On this particular day I had gone round to P’s house after school, Q and K were in the house with another man I hadn’t seen before, they were all smoking in the living room and I remember that I could hardly see anyone as the whole room seemed to be full of fog from the smoke which had a sickly smell to it. P asked me to “play” with him as usual and the others sat around laughing at us and egging P on. When P was done the other man asked for his turn. It was at this point that I snapped, I felt sick to the pit of my stomach and I didn’t want to “play” anymore. When the man came over to me I tried to push him off, he laughed and carried on going so I bit him as hard as I could. I have no idea where I got the idea from but it worked – he screamed in agony and started calling me an f’ing b*tch. The next thing I knew someone kicked me in the face followed by a blow to the side of the head. I went down on the floor like a lead weight. They continued kicking me and screaming at me then P said he would teach me a lesson – he would pull my teeth out. I have no idea what he was using but I could feel something metal scraping against my teeth as I struggled to get out of his grip, in the background I could still hear the other man screaming. I kept trying to break free and I had almost made it to the front door when P grabbed at my hair, the pain was intense and I fell to the floor again hitting my head against a radiator as I went down. I lay on the floor exhausted, I had no fight left in me at this point and when I felt someone kick me again I just stayed down. I heard K ask someone if I was still alive and then felt someone prod me and shout at me to get up but I stayed down, I figured if they thought I was dead they would leave me alone at last. After I had remained really still for what seemed like an eternity they began to think they had killed me or at the very least I was out cold. I heard them arguing amongst each other about what to do next, how to deal with this mess. Eventually I heard them go through to the back of the house so I picked myself up, crept out of the door ran as fast as I could.
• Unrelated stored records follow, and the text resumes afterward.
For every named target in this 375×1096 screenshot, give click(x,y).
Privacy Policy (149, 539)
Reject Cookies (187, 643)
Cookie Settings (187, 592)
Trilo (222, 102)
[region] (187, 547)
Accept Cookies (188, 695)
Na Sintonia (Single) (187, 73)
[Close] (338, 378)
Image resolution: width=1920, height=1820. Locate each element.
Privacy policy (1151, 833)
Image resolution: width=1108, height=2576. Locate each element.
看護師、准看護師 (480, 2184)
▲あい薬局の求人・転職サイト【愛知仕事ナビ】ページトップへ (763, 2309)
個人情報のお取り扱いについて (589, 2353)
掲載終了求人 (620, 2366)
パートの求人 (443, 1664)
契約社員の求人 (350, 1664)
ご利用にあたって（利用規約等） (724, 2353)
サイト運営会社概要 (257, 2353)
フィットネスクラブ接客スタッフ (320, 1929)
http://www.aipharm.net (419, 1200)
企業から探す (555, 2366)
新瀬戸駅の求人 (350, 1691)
I was running in a blind panic, not paying any attention to where I was going and so I didn’t see one of the neighbour’s reversing their car out of their driveway, I ran straight into the side of the car and bounced off it. I landed on some broken glass and cut my legs pretty badly, I tried to get up again and make a run for it but I was totally out of breath and I just sat there and cried. My neighbour got out of their car and screamed when they saw me, I was quite literally a bloody mess by this point. My neighbour then started crying and apologizing, saying they hadn’t seen me and asked if I was ok. Another neighbour then came out and started screaming about calling an ambulance and before long it seemed like half the street was out. I guess I was in a state of shock as I couldn’t say a word, I tried to speak but nothing came out. A lady came out of a house and said that she was a nurse; she asked what had happened and then asked someone to go and find my parents while she checked me out. I remember her asking me for my name and I just stared at her, still unable to speak. She started to look over my injuries and kept telling me to calm down, that it was ok, but I couldn’t stop crying. I don’t remember much about what happened next, I remember there being a lot of people talking at me but I couldn’t say anything. At some point I was transported home and the lady who said she was a nurse took me to the bathroom to get cleaned up, she said that I’d had a nasty knock but would be ok. My Mum kept asking me what I’d been thinking, why hadn’t I looked where I was going and did I know how bad our neighbour felt that they had hit me, that they could have killed me. I know I should have spoken up and explained what had really happened but I couldn’t say a word, no matter how I tried I couldn’t seem to catch my breath to speak. As an adult I know how bad that neighbour must have felt and I am so sorry I allowed them to think they had hit me and that they thought they had caused all my injuries.

The next day I was taken to the dentist for an emergency appointment as some of my teeth had been knocked loose.